Directions for this task:
Print only the lines from the top of the data through the line with "This screenshot has width=873, height=509.", both included, skipping every picture.

Information shown:
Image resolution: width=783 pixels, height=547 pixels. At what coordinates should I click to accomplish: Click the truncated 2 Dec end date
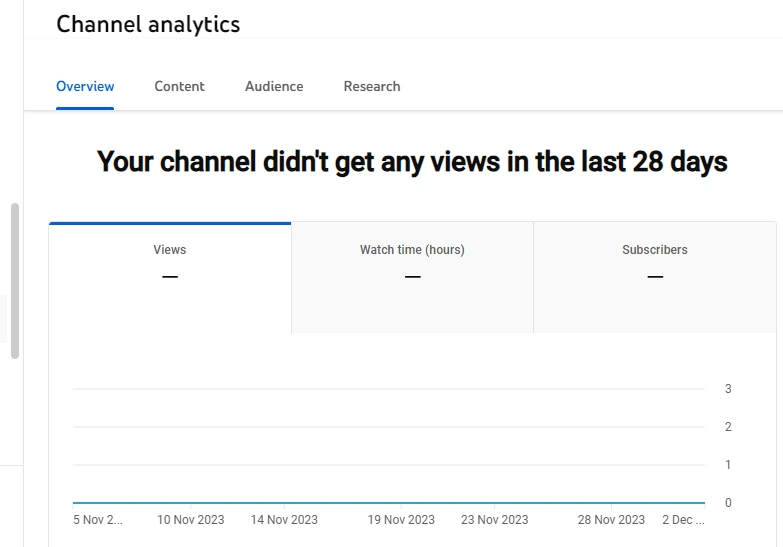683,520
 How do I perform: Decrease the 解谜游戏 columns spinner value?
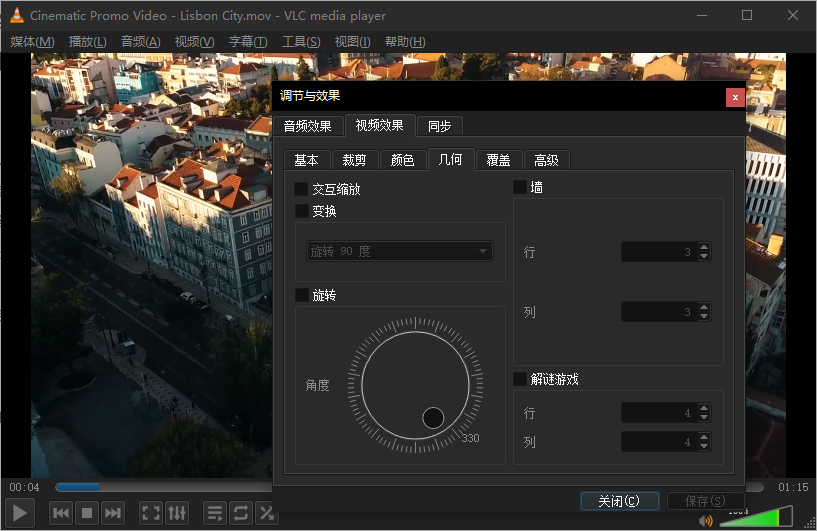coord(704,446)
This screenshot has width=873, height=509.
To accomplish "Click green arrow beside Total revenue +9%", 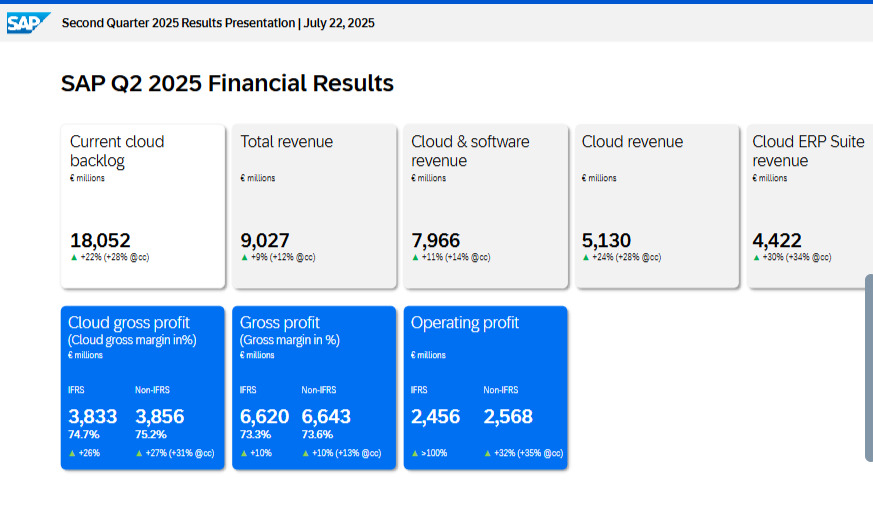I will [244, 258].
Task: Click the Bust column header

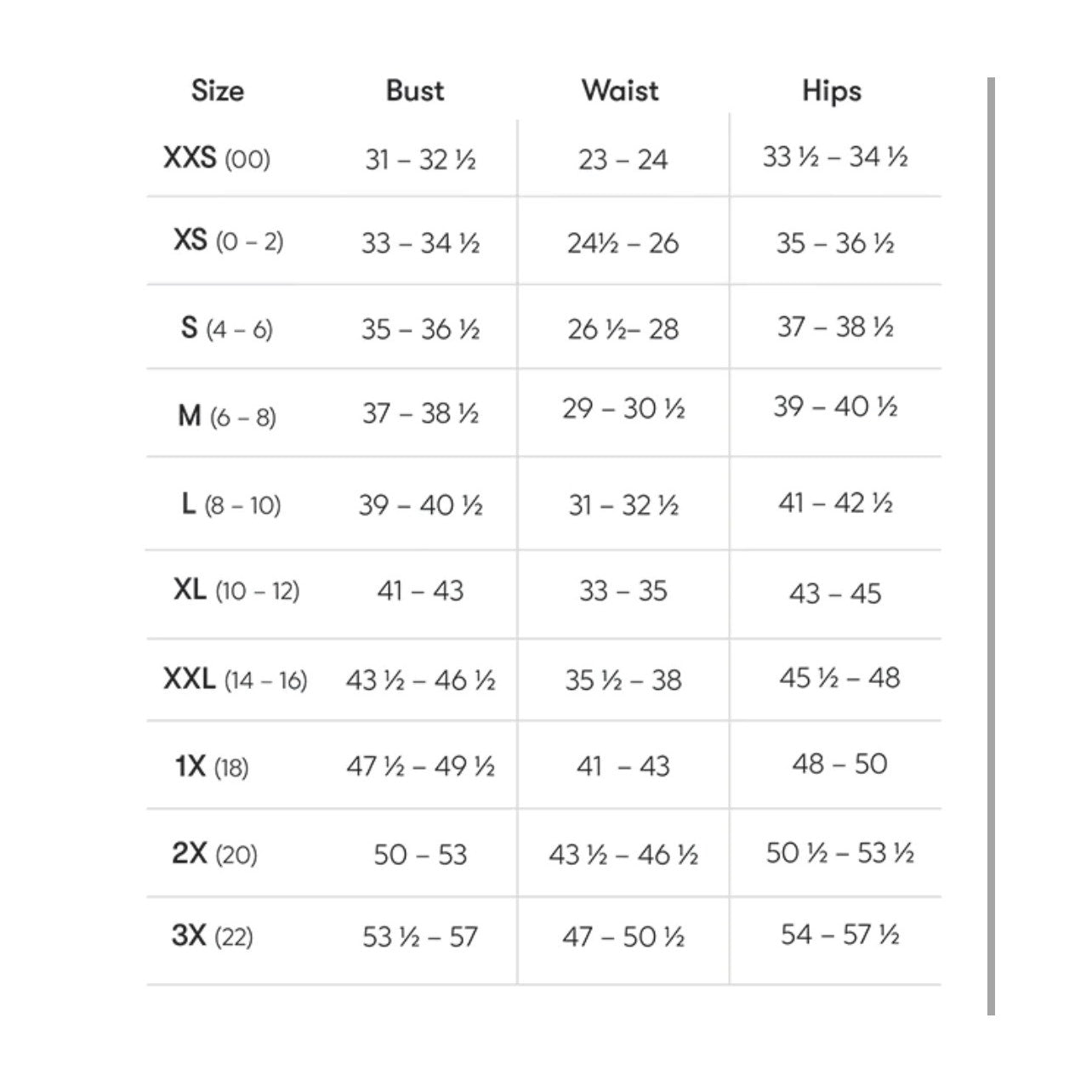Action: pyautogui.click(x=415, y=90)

Worked solution:
Image resolution: width=783 pixels, height=547 pixels. At what coordinates should I click to accomplish: Click the truncated 2 Dec end date
683,520
 How do I perform: Decrease the 解谜游戏 columns spinner value?
coord(704,446)
This screenshot has width=873, height=509.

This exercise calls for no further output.